The Knicks don’t make it a secret with what they want to do. They want to run the floor, get to the rim and make 3-pointers. And when you let them do all three with relative ease, you’re not winning. You’re just not.
In most cases, it means you lose by double-digits. Which was the case tonight as New York beat Oklahoma City 112-98.
The Thunder had a couple of things working against them. This was the fourth game in five nights, plus the second of a back-to-back against the high-octane Knicks. New York badly needed a win after dropping three straight. And it just seemed like the Knicks made everything they looked at.
OKC defense had a lot to do with it, but that’s the risk you run when you let a team get into their flow. The Knicks were in their offensive rhythm early on. Drive and kick, run the floor, pick-and-roll. It’s a simple formula that Mike D’Antoni has, but when you have guys making shots, it works. Really, really well I might add. New York went 10-21 from 3, had 30 assists and shot over 50 percent. They made pretty much every open look they had and the Thunder was kind enough to gift them a good number of them.
In the first half, OKC kept pace for most of the half behind a combined 34 from Kevin Durant and Russell Westbrook. But at some point, it was clear the Thunder just couldn’t keep up. It’s something that happens to OKC a lot. They play the other guy’s game almost always. I guess they have to too, since I don’t know really what the Thunder’s identity is. Pretty much they just play what the other guy does and tries to do it better. That’s not necessarily a bad thing to be flexible, but it can catch up to you when you play a group like the Knicks that play their style really well.
If the Thunder lost the game anywhere, it was the last two minutes of the third. OKC had cut into a 16-point Knicks lead and got the game down to eight at one point. But instead of getting the quarter closed under 10, New York finished on a small 6-2 run, but that took the lead to 12 instead of six or eight. And it kind of sucked the life out of the Thunder. There really was no opportunity to crank things up in the fourth and the game never got close.
- The Thunder didn’t necessarily look flat to me out of the locker room after halftime, but more unorganized. It just didn’t seem like OKC ever had a real clear vision or gameplan tonight.
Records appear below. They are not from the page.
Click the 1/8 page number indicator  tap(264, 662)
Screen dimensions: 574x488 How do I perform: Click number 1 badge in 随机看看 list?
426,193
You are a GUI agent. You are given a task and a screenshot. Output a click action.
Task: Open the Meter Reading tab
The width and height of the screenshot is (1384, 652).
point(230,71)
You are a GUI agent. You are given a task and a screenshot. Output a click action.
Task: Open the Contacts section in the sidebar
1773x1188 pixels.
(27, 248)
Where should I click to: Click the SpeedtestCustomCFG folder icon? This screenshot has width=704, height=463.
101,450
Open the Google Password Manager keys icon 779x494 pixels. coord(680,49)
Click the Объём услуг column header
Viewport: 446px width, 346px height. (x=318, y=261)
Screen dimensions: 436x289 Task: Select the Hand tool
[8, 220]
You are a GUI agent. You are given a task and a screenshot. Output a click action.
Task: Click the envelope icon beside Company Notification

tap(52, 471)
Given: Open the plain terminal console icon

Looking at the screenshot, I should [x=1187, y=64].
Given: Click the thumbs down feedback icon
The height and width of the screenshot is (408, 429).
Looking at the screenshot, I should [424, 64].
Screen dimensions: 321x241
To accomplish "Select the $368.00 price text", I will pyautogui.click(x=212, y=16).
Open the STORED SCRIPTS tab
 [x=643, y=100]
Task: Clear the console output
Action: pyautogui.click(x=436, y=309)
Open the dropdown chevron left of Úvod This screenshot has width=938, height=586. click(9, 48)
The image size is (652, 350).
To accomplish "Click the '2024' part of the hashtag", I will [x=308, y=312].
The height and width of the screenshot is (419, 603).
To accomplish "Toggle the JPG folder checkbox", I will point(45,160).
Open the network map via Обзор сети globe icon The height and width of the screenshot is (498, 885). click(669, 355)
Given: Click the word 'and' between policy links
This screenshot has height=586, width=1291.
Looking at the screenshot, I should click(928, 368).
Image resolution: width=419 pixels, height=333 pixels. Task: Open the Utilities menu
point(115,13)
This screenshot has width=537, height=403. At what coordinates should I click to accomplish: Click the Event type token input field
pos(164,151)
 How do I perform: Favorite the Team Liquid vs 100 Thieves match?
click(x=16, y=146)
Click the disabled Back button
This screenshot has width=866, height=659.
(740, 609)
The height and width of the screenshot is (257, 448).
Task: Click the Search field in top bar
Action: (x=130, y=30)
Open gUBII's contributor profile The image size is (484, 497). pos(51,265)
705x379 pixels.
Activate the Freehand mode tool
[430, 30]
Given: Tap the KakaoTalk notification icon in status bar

It all seemed like the Thunder hoped to score with the Knicks behind their pure talent.
- I really don’t understand why Serge Ibaka got squeezed for only 19 minutes in this one. The Thunder did really well on the offensive glass (22 offensive boards!) and overall with a 53-43 edge and Ibaka was a big part of that. The Thunder didn’t have any interior presence in the second half and that was largely because Ibaka sat. I don’t get it.
- The Thunder shot just 39 percent and it was mainly because everything was a jumper. Poor ball movement (15 assists), bad shot making and a lot of settling. Not a good offensive night.
- KD really seemed ready to have a big offensive night after 13 first quarter points and 19 at the half. He finished with 26 on 9-18 shooting.
- I think the Thunder should model their in-game music after the Knicks. Some music played while the ball’s in play, but mostly organ and defense chants. The Thunder needs to find an organ. It’s so classic. It needs to happen.
- Russell Westbrook scored the ball well but was 10-24 from the floor and seemed to force things. The offense is sometimes carried by Russ, but in this case his takeover really made everyone stand around. I love it when Westbrook owns a game but he has to keep his guys playing too. Hard to balance, but it’s a key thing for a scoring point guard like him.
- Jeff Green shot the ball really poorly. Just 6-19 and 1-6 from 3. I actually thought his effort on Stoudemire wasn’t horrible though. He forced a lot of jumpers and worked hard to keep Stoudemire outside.
- I really, really wish OKC had a guy that was reliable at hitting an open 3 (other than Durant). It’s something I crave.
- Scott Brooks must’ve been really managing minutes in this one because everyone’s were held down pretty well. That happens when you get blown out, but it was evident throughout the game too.
- The box score says Nick Collison didn’t have a rebound. How is that possible?
- Wilson Chandler and Landry Fields were really the difference makers in this one. They combined for 35 on 14-23 shooting including 5-7 from 3.
I don’t hate this loss. The Knicks aren’t bad, it was on the road on the second night of a back-to-back, plus New York needed a win badly. Oklahoma City has done really well on the road this season, but this isn’t a game I think we’re going to shake our fists at by the end of the season. It wasn’t a game I expected the team to drop, but a loss isn’t shocking. A more competitive balance throughout would’ve been nice and we saw some major defensive flaws exposed again, but losing to good teams on the road is something we should be able to live with.
Next up: The Nuggets at home Christmas day.